# Fave female character in a western game



## Skelletonike (Feb 24, 2012)

So, which female characters do you like the most in western games? Be it rpg, adventure, etc...

Personality and looks wise my fave ones are as follow being 1 the top fave and so on:

1-Morrigan (Dragon Age Origins)
2-Jack (Mass Effect 2)
3-Rubi (WET)
4-Elaine (Monkey Island)


Which ones are your faves?
(I put western only cuz there's way too many chars from japanese games. >.


----------



## Veho (Feb 24, 2012)

Jade from Beyond Good and Evil.


----------



## AlanJohn (Feb 24, 2012)

Zoey from Left 4 Dead.


----------



## Joe88 (Feb 24, 2012)

Alyx Vance

/thread


----------



## Black-Ice (Feb 24, 2012)

LYDIA
SKYRIM


----------



## pwsincd (Feb 24, 2012)

sorry , extremley sad.


----------



## Skelletonike (Feb 24, 2012)

pwsincd said:


> sorry , extremley sad.


Huh?


----------



## Vulpes Abnocto (Feb 24, 2012)

Tali, Mass Effect 2.


----------



## ThriLL (Feb 24, 2012)

Spoiler


----------



## Wizerzak (Feb 24, 2012)

I remember a similar topic a while back, iirc it turned out quite... interesting


----------



## DarkStriker (Feb 24, 2012)

From western games eh... thats hard.


----------



## EyeZ (Feb 24, 2012)

ThriLL said:


> Spoiler



Didn't know i had 1 until i saw this


----------



## pwsincd (Feb 24, 2012)

Skelletonike said:


> pwsincd said:
> 
> 
> > sorry , extremley sad.
> ...



Am i right in thinkin your getting all hot under the collar over a combination of pixels?


----------



## Vulpes Abnocto (Feb 24, 2012)

pwsincd said:


> Am i right in thinkin your getting all hot under the collar over a combination of pixels?

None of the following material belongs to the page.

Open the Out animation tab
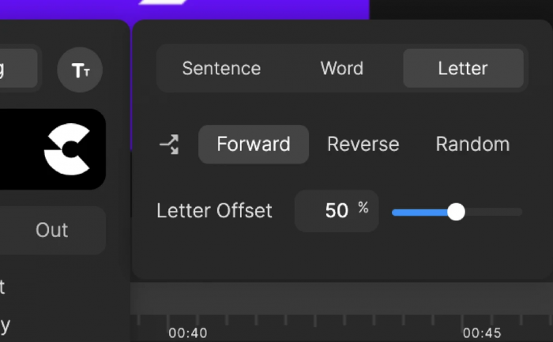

Do you ever look at porn? That's just a collection of pixels in the shape of a person, too.


----------



## Smuff (Feb 24, 2012)

~HUBBA HUBBA


----------



## tbgtbg (Feb 24, 2012)

F the haters, I like Miranda from Mass Effect 2.


----------



## Vulpes Abnocto (Feb 24, 2012)

tbgtbg said:


> F the haters, I like Miranda from Mass Effect 2.








Don't get me wrong, I do try to save her. But if I'm unsuccessful....meh.


----------



## xist (Feb 24, 2012)

Karin Koenig from Shadow Hearts Covenant.


Yes i fail at this......


----------



## Guild McCommunist (Feb 24, 2012)

Fuck y'all, Shale from Dragon Age Origins.

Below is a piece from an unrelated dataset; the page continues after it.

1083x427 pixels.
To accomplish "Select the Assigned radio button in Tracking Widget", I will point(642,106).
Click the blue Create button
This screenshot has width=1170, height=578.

EDIT: Also Jack was a terrible character. I only kept her on my team because Shockwave can be incredibly useful against Husks.



Black-Ice said:


> LYDIA
> SKYRIM



*Sneaking silently around a dungeon*

"*cough*"

HOLY FUCK LYDIA SHUT YOUR WHORISH MOUTH.


----------



## Skelletonike (Feb 24, 2012)

pwsincd said:


> Skelletonike said:
> 
> 
> > pwsincd said:
> ...


Liking a character has nothing to do with what you just said... Your post is just retarded for that matter. =S


Also, badass girls are the best.


----------



## rehevkor (Feb 24, 2012)

Jade! Ala Beyond Good and Evil.


----------



## DrOctapu (Feb 24, 2012)

Damn, Western games? All the female characters are like are in J-RPGS or Visual Novels. Western female characters tend to have Michael Bay's creative flair put into them.


----------



## Guild McCommunist (Feb 24, 2012)

DrOctapu said:


> Damn, Western games? All the female characters are like are in J-RPGS or Visual Novels. Western female characters tend to have Michael Bay's creative flair put into them.

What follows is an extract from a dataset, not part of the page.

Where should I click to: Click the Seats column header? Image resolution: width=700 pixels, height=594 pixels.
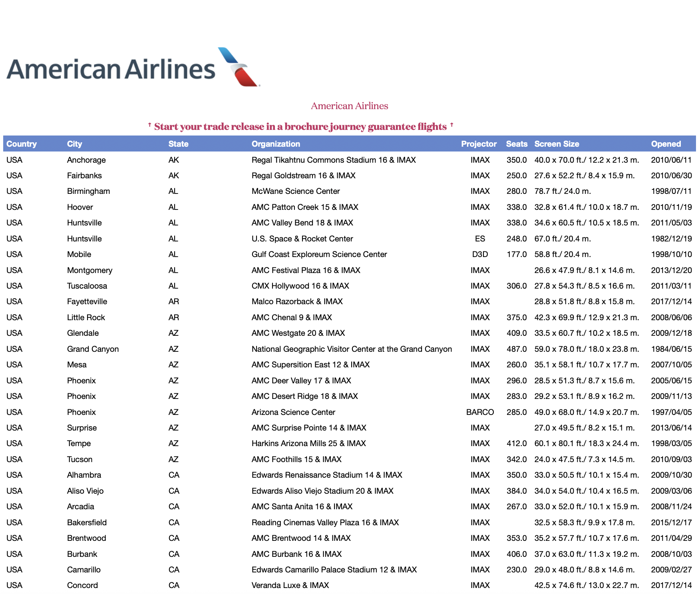[516, 144]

Because Japanese female characters definitely don't stick to certain stereotypes or cliches to appeal to a target audience.


----------



## prowler (Feb 24, 2012)

Guild McCommunist said:


> DrOctapu said:
> 
> 
> > Damn, Western games? All the female characters are like are in J-RPGS or Visual Novels. Western female characters tend to have Michael Bay's creative flair put into them.
> ...


You obviously haven't played Nier.


----------



## smile72 (Feb 24, 2012)

Um... Berri from Conker's Bad Fur Day, or Humba Wumba from Banjo-Tooie. I haven't really played any Western games.


----------



## Sterling (Feb 24, 2012)

Female Shephard, Tali, and Liara are my favourites as of now. Femshep because she's bad ass. Tali for pure personality, oh and she's smart too. Liara because the Asari are just amazing, even though she's a tad on the obsessive side. :/

I probably have more, but I need to go over my game history to jog my memory. :?


----------



## DrOctapu (Feb 24, 2012)

Guild McCommunist said:


> DrOctapu said:
> 
> 
> > Damn, Western games? All the female characters are like are in J-RPGS or Visual Novels. Western female characters tend to have Michael Bay's creative flair put into them.
> ...


I prefer the style of JRPGs, WRPGs tend to be more sci-fi or such. Not implying I'm not a weeaboo, but even a standard issue tsundere is better than a chick whose only appearance is to give the developers a chance to plaster your screen with gargantuan tits.

But, Zoey from Left 4 Dead. Dayumn.


----------



## Skelletonike (Feb 24, 2012)

DrOctapu said:


> Guild McCommunist said:
> 
> 
> > DrOctapu said:
> ...


Have you ever seen what Morrigan or Jack look like? .-."
Their strong points are def not their chest...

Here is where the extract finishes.